Six years ago today we said “I do” in front of a small church sparsely filled with family. I walked down that aisle in an overly-expensive dress, carrying over-priced flowers, my shoes parading down the aisle runner toward you. We swore our promises and said our loving words. We jumped all in with this life we have together and promised to stick with it for the long run.
Fast forward six years, and here we are today, immersed in the life we started that sunny October day. We’ve gone through six sets of holidays as a married couple, six anniversaries and six years of trials and tribulations. We’ve celebrated six years of career victories and six years of tearful rejections. We’ve bought an apartment and bought a house. We’ve housed way too many cats in our six years, and we bought the dog we both dreamed of owning. We’ve changed careers and chased dreams. We’ve built a life of dreams, if not quite our dream life.
We’ve been through six years of bill paying, doctor’s appointments, medical emergencies, financial concerns, and the monotony of adult life. We’ve been through six years of fighting over socks on the floor, trash removal, dish duty, and responsibility.
In six years, we’ve been through a lot, and we’ve tested those vows. I know, however, we’ll test them even more as the years go on.
Today, six years after our lofty “I dos,” things are quite different. Today, I sit in my leggings and scummy T-shirt, getting ready to wake you up for a thrown together breakfast before we head to the grocery store. My hair is in a ponytail instead of an elegant updo, and you’ll probably wear the “Game of Thrones” T-shirt you love paired with those ratty jeans instead of the tux you were forced to wear. We’ll run errands and get ready for a mercifully long work week. We’ll share in a simple hug or kiss throughout the day, and we’ll drink water instead of champagne. We’ll race around in our not-so-glamorous life, putting out small fires in our day and preparing to deal with issues that may come up. We’ll do the dishes and laundry after we argue over whose turn it is to take out the trash. We’ll visit family and maybe watch some Netflix if we’re not too tired by the end of the day.
There won’t be much celebrating because, although we love each other, when your anniversary falls on a Sunday, celebrating takes the backseat to life’s duties and chores.

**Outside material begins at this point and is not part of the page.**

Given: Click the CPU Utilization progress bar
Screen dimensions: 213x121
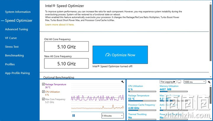Looking at the screenshot, I should 142,92.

In truth, six years after our wedding, things aren’t as glamorous as that day would have led us to believe, anniversary or not. Date nights have been traded in for nights at Home Depot or the grocery store, taking care of adult life dilemmas. Sexy has been traded for sweatpants, and huge, romantic gestures just don’t really fit in the budget.

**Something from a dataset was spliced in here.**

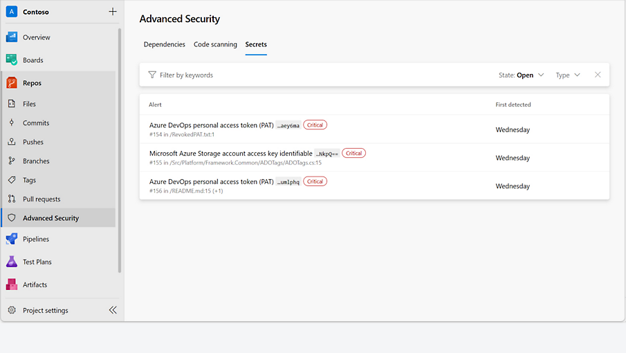Open Pipelines via its rocket icon
The image size is (626, 353).
pyautogui.click(x=12, y=239)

The champagne and expensive wedding cake from six years ago is long gone. Real life has set in, and real love has taken hold.
Some would say that the romance is gone now, and that the honeymoon phase is over. It’s probably true.
However, six years after the wedding, I can honestly say even if we lost some of the sparkle, some of the magic, and some of the glamour, we’ve gained a whole hell of a lot too.
Because even though the rosy glow from that magical day has dissipated, something else has taken hold: real, genuine love.
It’s the kind of love that allows you to tell me I’m pretty when I’m wearing those ratty sweatpants and a greasy ponytail. It’s the kind of love that makes me take a deep breath and remind myself your annoying habits of leaving empty boxes in the pantry or socks on the floor really don’t matter—that you’re more than your bad habits. Our love has morphed into the kind of fortifying love that gives me strength to stay standing when life knocks me down.
It’s the kind of love that doesn’t require passionate makeout sessions in public or showy signs of our love—it’s the kind of love that allows us to give a silent glance in public and know exactly what we’re thinking and laughing about. It’s the kind of love that allows us to be connected into one life, one set of dreams, one set of possibilities that still celebrate who we are as individuals.
Our love is no longer a bedazzled white gown, expensive dinner, champagne toasts kind of love. It’s a gritty, raw, daily ordeal of surviving adult stress and laughing as we do. It’s being able to cheer each other up when the water heater breaks in the same week the washer breaks and my beloved cat dies. It’s about making each other laugh and allow even the monotonous tasks of adult life to seem worthwhile. It’s being content with watching Netflix and eating homemade pizza instead of heading out for expensive wine and steak. It’s about finding joy in the simple tasks because we’re doing them together.
Six years later, I’ve come to realize this. It doesn’t matter if we’re wearing expensive clothes and drinking fine wine on a day like today or wearing leggings and heading to Aldi to buy our groceries. It’s not about romance disappearing or the honeymoon being over.
Six years later, I’ve learned that this love, this marriage, is just about you and me together, facing the world, and still wanting to be doing it hand in hand, bad habits, sweatpants, humdrum routines, and all.